A new method of tackling the problem of the overcrowding of the Lake District by visitors is suggested in the current issue of the “Architects’ Journal”. Instead of trying to avoid congestion by traffic management schemes, the writer suggests a survey to determine the “environment capacity” of the popular areas and then control of the number of vehicles coming into the area so that the capacity is not exceeded. “Environment capacity” is decided by estimating how many people can be dispersed on the fells, paths and by the lakeside without destroying the degree of solitude which is part of the attraction of the area.

CROSBY RAVENSWORTH

Promoters of the village show with the remarkable weather record are hoping that it will last at least one more year. Ever since the post-war revival of the annual show at Crosby Ravensworth it has fallen on a fine day. Villagers realise that this is the kind of thing which cannot go on for ever —but they have a special reason for wanting a sunny day next year to mark the 100th show. It all started way back in 1856, but war-time lapses have reduced the number of exhibitions.

APPLEBY

Residents of Appleby were taken aback to see a group of young men in shirt sleeves, from various professions, hammering away at the metal fence which surrounds the cricket pitch. They need not have worried, however, for this was the first stage in repair work to the fence which is being undertaken by the Appleby and District Round Table as their contribution towards Appleby flood relief.

100 YEARS

GRASMERE

Grasmere’s “grand old man”, Mr.

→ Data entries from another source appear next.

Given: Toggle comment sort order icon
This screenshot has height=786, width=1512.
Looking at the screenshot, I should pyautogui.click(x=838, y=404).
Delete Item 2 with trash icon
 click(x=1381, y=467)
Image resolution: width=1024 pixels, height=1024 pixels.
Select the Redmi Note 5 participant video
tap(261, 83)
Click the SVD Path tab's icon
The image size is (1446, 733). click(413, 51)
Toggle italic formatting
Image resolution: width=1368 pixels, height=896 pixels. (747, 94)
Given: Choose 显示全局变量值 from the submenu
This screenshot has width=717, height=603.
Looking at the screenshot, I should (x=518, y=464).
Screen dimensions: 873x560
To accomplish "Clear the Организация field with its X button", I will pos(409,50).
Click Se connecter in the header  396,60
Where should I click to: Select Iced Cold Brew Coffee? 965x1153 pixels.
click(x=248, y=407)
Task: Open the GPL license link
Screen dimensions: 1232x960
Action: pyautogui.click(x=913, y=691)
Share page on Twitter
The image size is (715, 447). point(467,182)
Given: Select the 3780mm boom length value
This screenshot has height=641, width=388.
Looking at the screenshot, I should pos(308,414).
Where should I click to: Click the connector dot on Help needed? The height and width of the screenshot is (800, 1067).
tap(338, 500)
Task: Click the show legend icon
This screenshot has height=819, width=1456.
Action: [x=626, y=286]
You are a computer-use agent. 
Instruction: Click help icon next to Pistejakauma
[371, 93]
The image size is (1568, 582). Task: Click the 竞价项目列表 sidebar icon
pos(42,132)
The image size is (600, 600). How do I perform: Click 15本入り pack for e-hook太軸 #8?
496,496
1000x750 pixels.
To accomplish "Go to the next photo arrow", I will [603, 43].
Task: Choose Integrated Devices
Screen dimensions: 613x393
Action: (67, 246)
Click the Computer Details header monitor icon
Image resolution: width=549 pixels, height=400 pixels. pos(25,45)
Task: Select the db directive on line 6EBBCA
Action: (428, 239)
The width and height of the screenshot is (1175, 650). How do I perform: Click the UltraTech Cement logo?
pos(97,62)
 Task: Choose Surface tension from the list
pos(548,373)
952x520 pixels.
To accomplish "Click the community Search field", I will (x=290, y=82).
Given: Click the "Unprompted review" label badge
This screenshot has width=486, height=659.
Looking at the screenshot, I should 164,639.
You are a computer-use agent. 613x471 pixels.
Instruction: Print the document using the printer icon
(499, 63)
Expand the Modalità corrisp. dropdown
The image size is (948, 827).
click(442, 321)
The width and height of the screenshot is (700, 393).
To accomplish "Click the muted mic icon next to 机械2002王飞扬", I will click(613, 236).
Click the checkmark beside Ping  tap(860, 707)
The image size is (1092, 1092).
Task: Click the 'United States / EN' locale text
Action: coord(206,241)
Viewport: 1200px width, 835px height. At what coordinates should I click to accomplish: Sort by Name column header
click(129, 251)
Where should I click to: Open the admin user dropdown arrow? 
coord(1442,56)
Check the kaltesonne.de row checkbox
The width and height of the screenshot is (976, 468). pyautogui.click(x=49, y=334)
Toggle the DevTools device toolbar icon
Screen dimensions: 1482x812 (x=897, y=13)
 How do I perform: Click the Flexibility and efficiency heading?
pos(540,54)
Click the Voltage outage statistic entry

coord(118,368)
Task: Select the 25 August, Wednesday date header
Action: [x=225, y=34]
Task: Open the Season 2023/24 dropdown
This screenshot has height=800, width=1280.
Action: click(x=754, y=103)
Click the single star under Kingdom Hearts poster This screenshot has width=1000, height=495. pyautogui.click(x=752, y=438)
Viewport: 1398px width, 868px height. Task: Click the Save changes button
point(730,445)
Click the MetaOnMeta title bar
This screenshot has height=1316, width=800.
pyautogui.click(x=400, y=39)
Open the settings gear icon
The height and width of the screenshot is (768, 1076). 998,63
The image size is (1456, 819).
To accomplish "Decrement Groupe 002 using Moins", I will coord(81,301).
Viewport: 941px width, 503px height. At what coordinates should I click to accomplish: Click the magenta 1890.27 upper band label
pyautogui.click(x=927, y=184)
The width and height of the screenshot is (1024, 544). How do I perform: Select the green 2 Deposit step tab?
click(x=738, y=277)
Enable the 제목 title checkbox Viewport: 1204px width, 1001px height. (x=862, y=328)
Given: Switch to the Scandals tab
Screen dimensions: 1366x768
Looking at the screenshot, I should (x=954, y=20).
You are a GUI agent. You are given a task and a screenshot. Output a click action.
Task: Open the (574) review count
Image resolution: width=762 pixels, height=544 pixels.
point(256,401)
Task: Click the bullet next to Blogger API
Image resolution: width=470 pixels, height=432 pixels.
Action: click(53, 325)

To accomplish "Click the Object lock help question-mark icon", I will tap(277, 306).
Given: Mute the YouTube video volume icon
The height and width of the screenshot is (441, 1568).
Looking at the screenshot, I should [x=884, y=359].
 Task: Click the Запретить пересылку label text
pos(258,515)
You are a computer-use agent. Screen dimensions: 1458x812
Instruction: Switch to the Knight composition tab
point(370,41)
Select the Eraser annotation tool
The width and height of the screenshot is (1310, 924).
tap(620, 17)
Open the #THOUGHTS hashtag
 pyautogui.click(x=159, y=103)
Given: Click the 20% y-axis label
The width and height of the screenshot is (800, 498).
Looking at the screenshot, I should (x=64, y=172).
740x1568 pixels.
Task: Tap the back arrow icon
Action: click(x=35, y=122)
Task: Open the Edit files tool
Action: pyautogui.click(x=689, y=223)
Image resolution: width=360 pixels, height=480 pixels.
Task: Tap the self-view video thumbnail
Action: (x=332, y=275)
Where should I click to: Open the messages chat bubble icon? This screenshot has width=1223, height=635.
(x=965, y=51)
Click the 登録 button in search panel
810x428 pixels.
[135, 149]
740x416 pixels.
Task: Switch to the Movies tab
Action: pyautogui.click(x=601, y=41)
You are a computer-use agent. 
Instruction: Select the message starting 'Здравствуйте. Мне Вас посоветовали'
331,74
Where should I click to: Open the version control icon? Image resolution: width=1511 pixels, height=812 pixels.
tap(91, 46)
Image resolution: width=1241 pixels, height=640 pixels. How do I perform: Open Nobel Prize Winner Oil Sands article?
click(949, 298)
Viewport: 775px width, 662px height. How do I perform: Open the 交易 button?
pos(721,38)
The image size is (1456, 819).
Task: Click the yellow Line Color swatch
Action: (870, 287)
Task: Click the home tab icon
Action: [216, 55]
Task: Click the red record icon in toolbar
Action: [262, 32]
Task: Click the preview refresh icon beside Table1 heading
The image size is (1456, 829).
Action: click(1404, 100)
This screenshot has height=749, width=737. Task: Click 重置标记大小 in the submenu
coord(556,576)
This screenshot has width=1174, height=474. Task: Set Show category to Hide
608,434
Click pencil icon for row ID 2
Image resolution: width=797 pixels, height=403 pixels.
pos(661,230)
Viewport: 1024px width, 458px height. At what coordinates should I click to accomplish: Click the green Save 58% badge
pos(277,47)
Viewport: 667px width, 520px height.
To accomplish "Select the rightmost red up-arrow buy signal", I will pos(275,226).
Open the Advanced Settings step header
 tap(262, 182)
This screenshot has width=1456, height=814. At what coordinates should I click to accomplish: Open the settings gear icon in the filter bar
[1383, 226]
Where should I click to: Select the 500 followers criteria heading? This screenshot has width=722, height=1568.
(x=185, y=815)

William Baldry, who was one of the founders of Grasmere sports, has died aged 90. A native of Norfolk, he came to Grasmere in 1855 as a master of the school there. When the Urban Council was formed he came a member and also held many public offices. Mr. Baldry introduced cricket to town in 1856, and was specially honoured by King Edward when he visited Lakeland the following year. Mr. Baldry and his wife celebrated their diamond wedding in 1914, but she died two years ago.